TO DO: Could you set down only the lines from the one including "Switch to the Animation tab" to the end of the records below, inclusive and exact, leaving pictures out?

**********

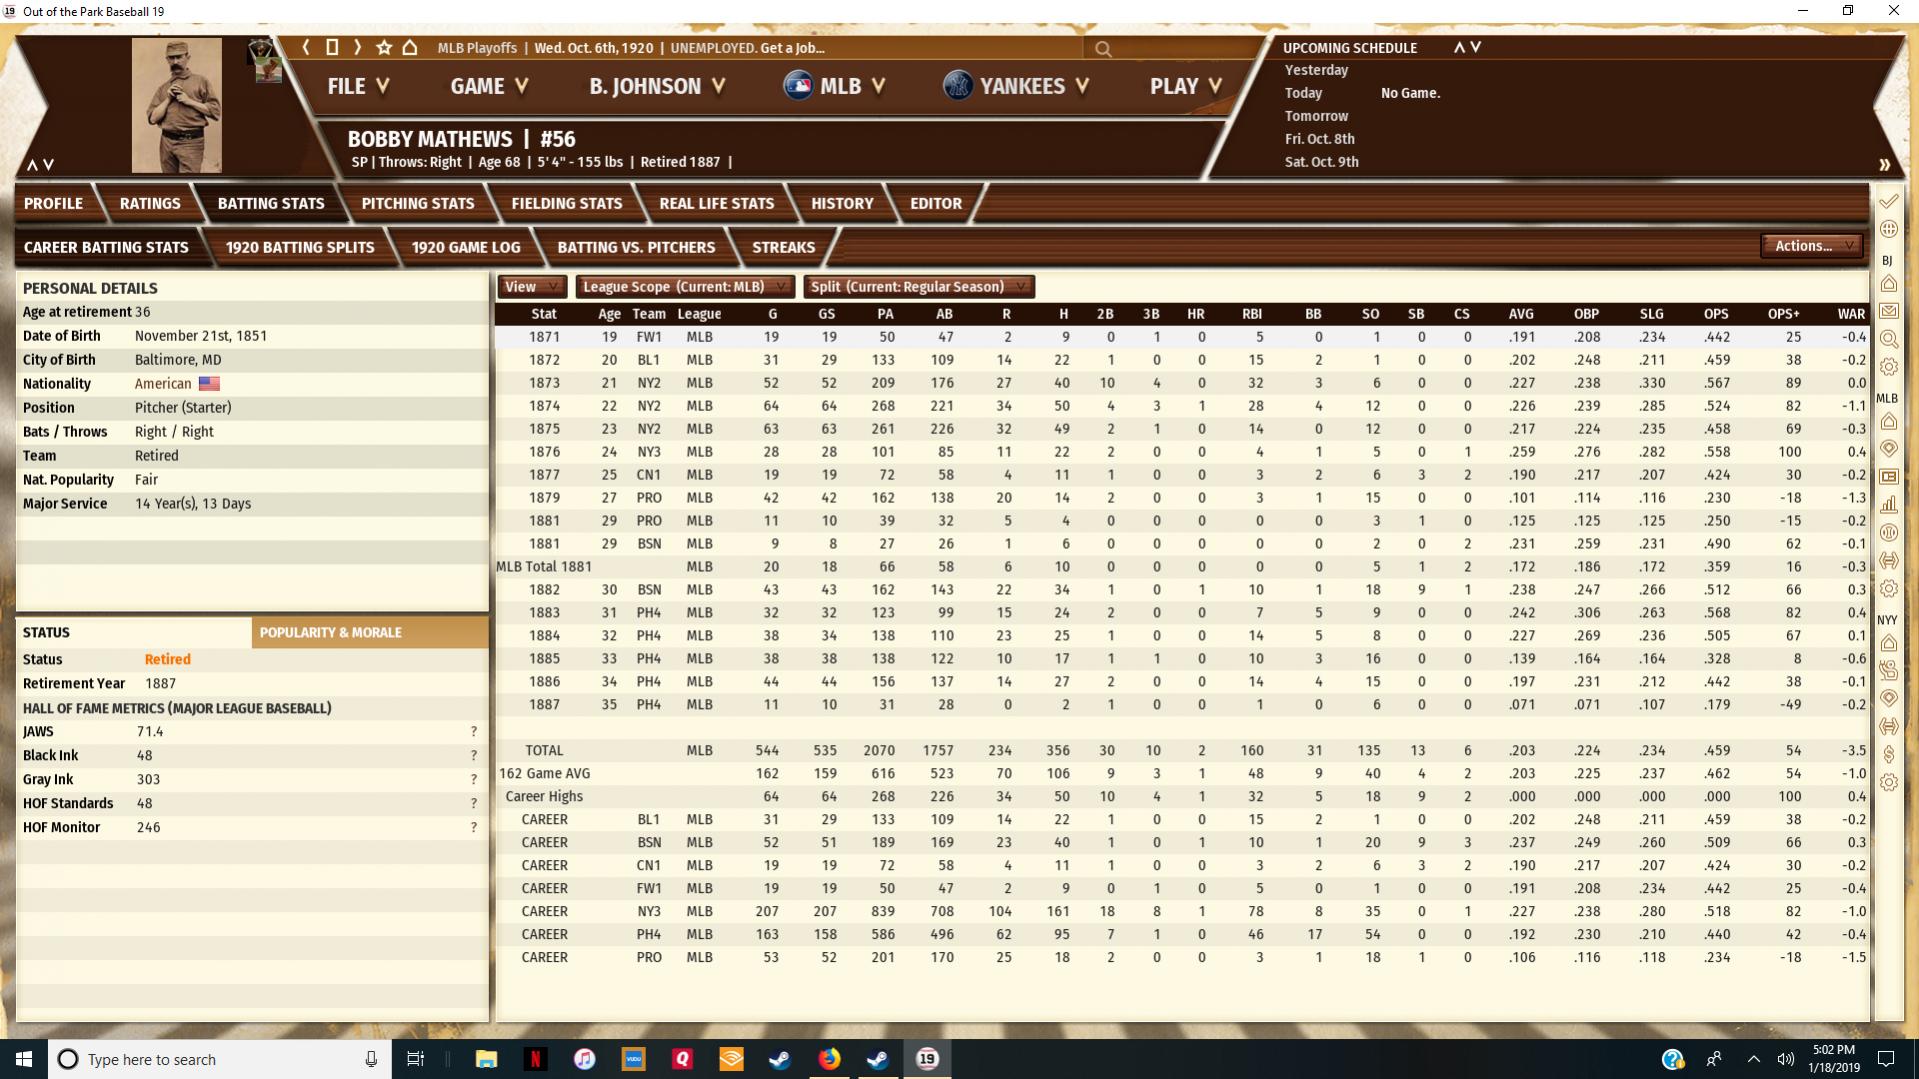Switch to the Pitching Stats tab
Viewport: 1919px width, 1079px height.
(417, 203)
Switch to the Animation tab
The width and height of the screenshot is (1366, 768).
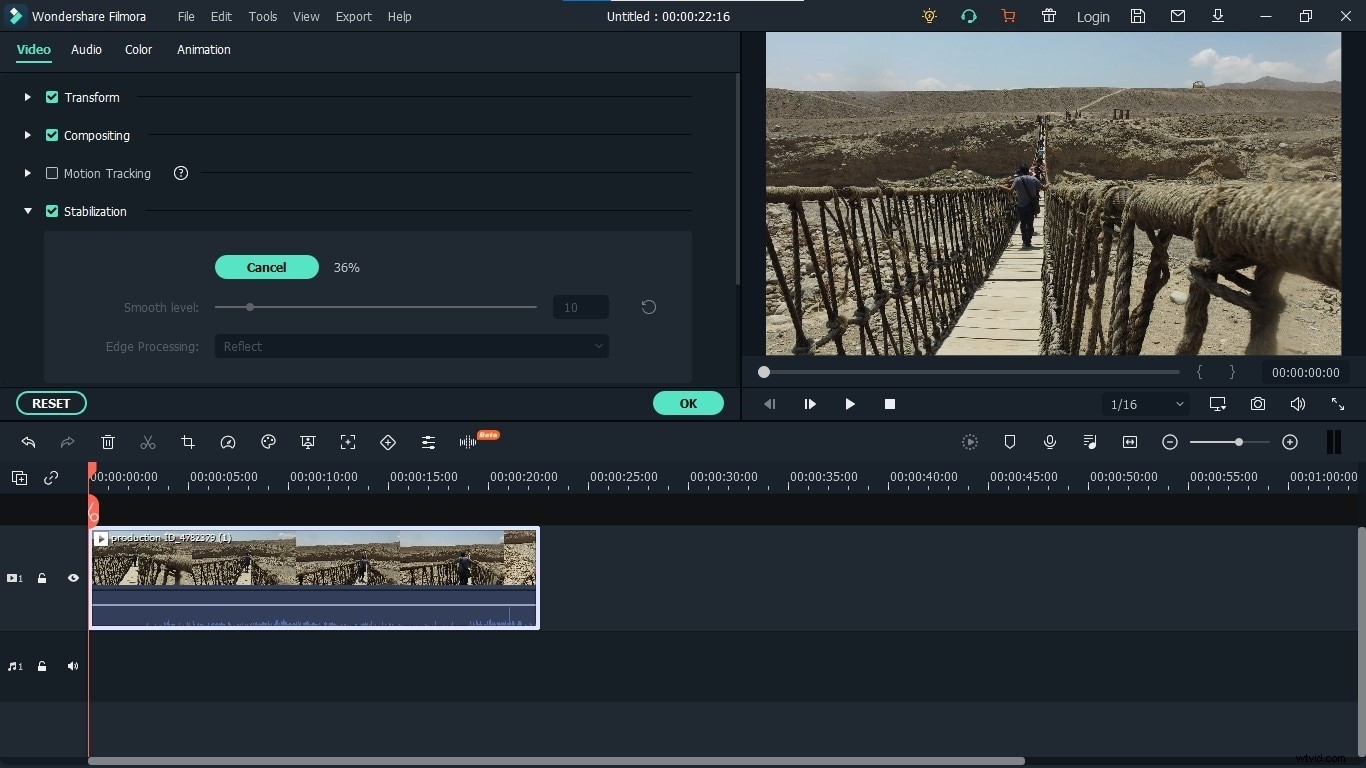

**********

YOUR RESPONSE:
Switch to the Animation tab
The width and height of the screenshot is (1366, 768).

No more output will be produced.